Requirements: Reproduce every line of the rows word for word, from the line containing "The width and height of the screenshot is (2353, 1568)." down through the end of the rows, including both ends.

(Collected data)
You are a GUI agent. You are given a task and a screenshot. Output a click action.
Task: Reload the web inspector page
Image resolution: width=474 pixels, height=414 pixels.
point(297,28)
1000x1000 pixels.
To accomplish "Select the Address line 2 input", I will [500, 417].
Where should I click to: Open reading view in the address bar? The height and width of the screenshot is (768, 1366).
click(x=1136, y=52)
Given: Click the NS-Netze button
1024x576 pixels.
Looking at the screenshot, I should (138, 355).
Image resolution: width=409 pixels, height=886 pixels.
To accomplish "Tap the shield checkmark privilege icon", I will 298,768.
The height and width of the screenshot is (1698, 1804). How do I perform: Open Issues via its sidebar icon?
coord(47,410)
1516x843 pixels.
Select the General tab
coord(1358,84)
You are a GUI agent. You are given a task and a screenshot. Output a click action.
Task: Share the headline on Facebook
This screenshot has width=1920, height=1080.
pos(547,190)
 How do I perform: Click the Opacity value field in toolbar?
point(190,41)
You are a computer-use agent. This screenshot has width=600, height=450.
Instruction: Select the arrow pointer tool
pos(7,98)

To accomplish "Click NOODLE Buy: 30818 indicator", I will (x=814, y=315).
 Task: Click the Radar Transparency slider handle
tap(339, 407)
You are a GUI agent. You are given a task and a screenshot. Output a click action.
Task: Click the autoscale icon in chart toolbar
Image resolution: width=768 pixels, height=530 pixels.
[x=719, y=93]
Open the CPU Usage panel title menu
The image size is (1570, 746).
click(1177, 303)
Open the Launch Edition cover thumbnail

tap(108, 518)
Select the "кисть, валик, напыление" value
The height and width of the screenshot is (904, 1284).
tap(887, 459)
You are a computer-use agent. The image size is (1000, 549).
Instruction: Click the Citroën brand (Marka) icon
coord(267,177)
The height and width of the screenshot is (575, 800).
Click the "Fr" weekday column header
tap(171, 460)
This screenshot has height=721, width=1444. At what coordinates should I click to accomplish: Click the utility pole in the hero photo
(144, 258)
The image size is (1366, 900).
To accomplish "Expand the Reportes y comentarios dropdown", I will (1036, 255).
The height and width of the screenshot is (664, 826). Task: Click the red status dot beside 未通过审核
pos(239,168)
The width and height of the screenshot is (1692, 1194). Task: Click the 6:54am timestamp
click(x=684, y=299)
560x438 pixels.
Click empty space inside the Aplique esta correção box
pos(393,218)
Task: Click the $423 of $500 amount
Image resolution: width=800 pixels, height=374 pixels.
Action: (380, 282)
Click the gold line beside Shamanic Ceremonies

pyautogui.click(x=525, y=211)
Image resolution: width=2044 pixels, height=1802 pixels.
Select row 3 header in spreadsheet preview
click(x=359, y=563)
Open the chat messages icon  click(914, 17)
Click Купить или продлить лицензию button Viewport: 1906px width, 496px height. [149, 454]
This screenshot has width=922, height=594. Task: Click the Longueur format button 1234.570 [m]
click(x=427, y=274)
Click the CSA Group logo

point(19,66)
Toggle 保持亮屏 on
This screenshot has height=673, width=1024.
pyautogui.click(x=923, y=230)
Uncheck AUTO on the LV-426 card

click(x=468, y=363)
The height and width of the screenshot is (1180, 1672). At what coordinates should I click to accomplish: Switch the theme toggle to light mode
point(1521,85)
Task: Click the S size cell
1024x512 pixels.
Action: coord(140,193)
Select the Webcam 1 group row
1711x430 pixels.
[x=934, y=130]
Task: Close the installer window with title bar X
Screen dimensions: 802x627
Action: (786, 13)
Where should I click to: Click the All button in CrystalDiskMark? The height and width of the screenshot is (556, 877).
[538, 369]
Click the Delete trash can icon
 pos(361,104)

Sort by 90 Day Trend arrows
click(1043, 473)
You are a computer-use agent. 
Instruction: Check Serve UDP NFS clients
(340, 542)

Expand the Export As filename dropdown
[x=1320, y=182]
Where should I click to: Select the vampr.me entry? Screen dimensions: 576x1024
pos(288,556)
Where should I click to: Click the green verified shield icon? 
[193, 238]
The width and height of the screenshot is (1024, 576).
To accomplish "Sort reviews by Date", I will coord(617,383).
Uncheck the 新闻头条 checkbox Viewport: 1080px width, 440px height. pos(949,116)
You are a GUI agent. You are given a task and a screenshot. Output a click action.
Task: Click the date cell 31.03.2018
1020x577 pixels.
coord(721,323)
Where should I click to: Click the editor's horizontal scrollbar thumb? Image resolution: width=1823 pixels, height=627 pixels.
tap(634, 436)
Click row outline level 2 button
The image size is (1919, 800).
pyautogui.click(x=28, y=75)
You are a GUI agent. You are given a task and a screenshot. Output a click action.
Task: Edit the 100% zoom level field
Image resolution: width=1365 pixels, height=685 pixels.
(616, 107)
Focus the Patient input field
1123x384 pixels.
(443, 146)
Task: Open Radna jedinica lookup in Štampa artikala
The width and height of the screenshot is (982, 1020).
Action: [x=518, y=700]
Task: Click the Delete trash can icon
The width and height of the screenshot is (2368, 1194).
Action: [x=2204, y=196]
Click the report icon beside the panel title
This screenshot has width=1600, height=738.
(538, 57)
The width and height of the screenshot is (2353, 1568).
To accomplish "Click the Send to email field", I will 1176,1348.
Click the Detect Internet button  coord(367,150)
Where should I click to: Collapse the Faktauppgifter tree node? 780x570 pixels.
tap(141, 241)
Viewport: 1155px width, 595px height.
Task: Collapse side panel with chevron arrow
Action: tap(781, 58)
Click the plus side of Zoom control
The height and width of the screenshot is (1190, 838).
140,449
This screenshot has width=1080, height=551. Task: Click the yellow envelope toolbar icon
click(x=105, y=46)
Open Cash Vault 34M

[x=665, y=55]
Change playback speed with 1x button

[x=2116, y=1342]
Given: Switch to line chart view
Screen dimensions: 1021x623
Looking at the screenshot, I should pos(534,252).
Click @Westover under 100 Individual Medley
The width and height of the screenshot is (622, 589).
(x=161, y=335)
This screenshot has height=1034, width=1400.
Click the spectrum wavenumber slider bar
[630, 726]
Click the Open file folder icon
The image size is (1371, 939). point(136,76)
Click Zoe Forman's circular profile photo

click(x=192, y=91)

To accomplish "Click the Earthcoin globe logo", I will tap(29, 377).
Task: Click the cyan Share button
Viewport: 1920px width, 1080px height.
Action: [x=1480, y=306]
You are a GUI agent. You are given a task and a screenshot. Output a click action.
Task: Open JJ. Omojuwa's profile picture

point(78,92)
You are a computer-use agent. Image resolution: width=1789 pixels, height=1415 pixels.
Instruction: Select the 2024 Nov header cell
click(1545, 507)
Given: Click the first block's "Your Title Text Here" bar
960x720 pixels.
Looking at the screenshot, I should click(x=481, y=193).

Solution:
The width and height of the screenshot is (2353, 1568).
To accomplish "Click the Send to email field", I will 1176,1348.
Click the Detect Internet button  coord(367,150)
Where should I click to: Collapse the Faktauppgifter tree node? 780x570 pixels.
tap(141, 241)
Viewport: 1155px width, 595px height.
Task: Collapse side panel with chevron arrow
Action: tap(781, 58)
Click the plus side of Zoom control
The height and width of the screenshot is (1190, 838).
140,449
This screenshot has width=1080, height=551. Task: Click the yellow envelope toolbar icon
click(x=105, y=46)
Open Cash Vault 34M

[x=665, y=55]
Change playback speed with 1x button

[x=2116, y=1342]
Given: Switch to line chart view
Screen dimensions: 1021x623
Looking at the screenshot, I should pos(534,252).
Click @Westover under 100 Individual Medley
The width and height of the screenshot is (622, 589).
(x=161, y=335)
This screenshot has height=1034, width=1400.
Click the spectrum wavenumber slider bar
[630, 726]
Click the Open file folder icon
The image size is (1371, 939). point(136,76)
Click Zoe Forman's circular profile photo

click(x=192, y=91)

To accomplish "Click the Earthcoin globe logo", I will tap(29, 377).
Task: Click the cyan Share button
Viewport: 1920px width, 1080px height.
Action: [x=1480, y=306]
You are a GUI agent. You are given a task and a screenshot. Output a click action.
Task: Open JJ. Omojuwa's profile picture

point(78,92)
You are a computer-use agent. Image resolution: width=1789 pixels, height=1415 pixels.
Instruction: Select the 2024 Nov header cell
click(1545, 507)
Given: Click the first block's "Your Title Text Here" bar
960x720 pixels.
Looking at the screenshot, I should click(x=481, y=193).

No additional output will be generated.